In accordance with Education Law §2853(3)(e)(5), DOE is, therefore, required to pay petitioner, beginning in the 2020-2021 school year, rental assistance for Dream Mott Haven based on student enrollment in kindergarten through grade 4, as well as grades 6 through 8 - the grades for which the school has been approved to provide instruction and for which space was requested - during its current charter term and any subsequent renewal term, provided that, in any such renewal term, the charter school serves the grades encompassed by the charter referenced herein[4] (see Appeal of Our World Neighborhood Charter School, 56 Ed Dept Rep, Decision No. 17,065; Appeal of Uncommon New York City Charter School, 56 id., Decision No. 17,010; Appeal of Rosalyn Yalow Charter School, 54 id., Decision No. 16,690).  I note that Education Law §2853(3)(e)(5) provides for rental assistance based on current school year enrollment, not the enrollment projections set forth in the charter, for each year of the charter term.  Specifically, with respect to a new charter school, “if the appeal results in a determination in favor of the charter school, the city school district shall pay the charter school an amount attributable to ... the formation of the new charter school ...” that is calculated in accordance with the formula set forth in Education Law §2853(3)(e)(5).
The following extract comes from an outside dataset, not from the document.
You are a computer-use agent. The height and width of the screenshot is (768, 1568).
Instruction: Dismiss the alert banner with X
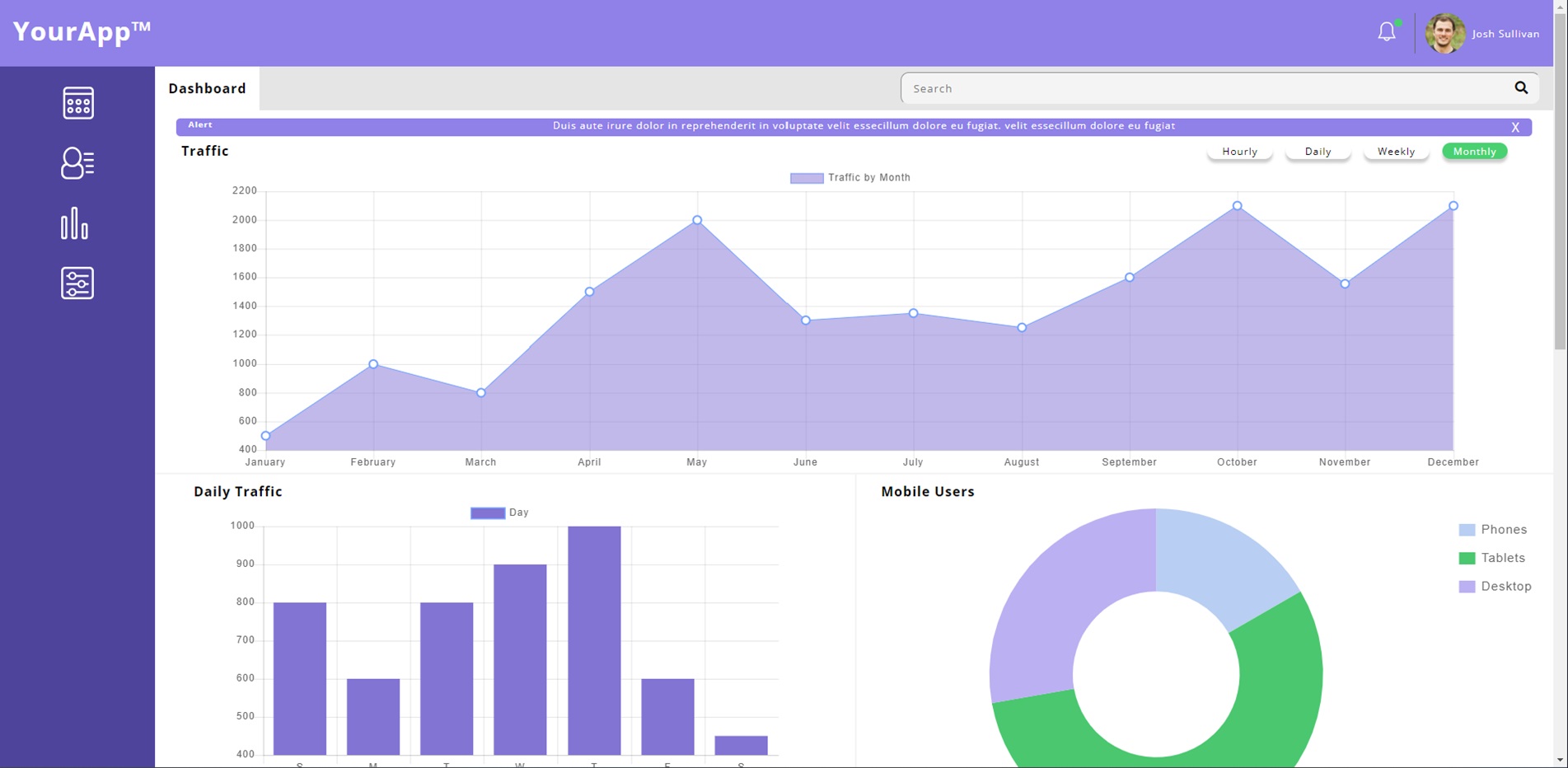pyautogui.click(x=1514, y=127)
The record in this case indicates that Dream Mott Haven will first commence instruction in the 2019-2020 school year, serving students in kindergarten.[5]  In the 2020-2021 school year, the school will serve students in kindergarten through grade 1, as well as grade 6.  In the 2021-2022 school year, it will serve students in kindergarten through grade 2, as well as grades 6 through 7.  In the 2022-2023 school year, Dream Mott Haven will serve students in kindergarten through grade 3, as well as grades 6 through 8.  In the 2023-2024 school year, it will serve students in kindergarten through grade 4, as well as grades 6 through 8.  Accordingly, pursuant to Education Law §2853(3)(e)(5), DOE must pay petitioner for the requested kindergarten through grade 4 and grades 6 through 8, commencing in the 2020-2021 school year and in each remaining year of Dream Mott Haven’s charter term and any subsequent renewal term, provided that, in any such renewal term, the charter school serves the grades encompassed by the charter referenced herein, an amount attributable to the formation of the new charter school that is calculated in accordance with the formula set forth in Education Law §2853(3)(e)(5).  As noted above, DOE is obligated to pay for kindergarten through grade 4 and grades 6 through 8, in the newly-opened charter school, commencing in the 2020-2021 school year and in each remaining year of the initial charter term and any subsequent renewal term, provided that, in any such renewal term, the charter school serves the grades encompassed by the charter referenced herein; the amount payable must be based on the charter school’s actual current year enrollment (see Appeal of Our World Neighborhood Charter School, 56 Ed Dept Rep, Decision No. 17,065; Appeal of Uncommon New York City Charter School, 56 id., Decision No. 17,010; Appeal of Rosalyn Yalow Charter School, 54 id., Decision No. 16,690).

In this instance, there is no evidence in the record that petitioner has been afforded the opportunity to select an alternative privately-owned site for the school, and respondent must afford petitioner an opportunity to do so.  Petitioner must present DOE with evidence of the actual rental cost of an alternative privately-owned site for the school, so that DOE can determine whether such rental cost is less than the amount computed pursuant to Education Law §2853(3)(e)(5)(B).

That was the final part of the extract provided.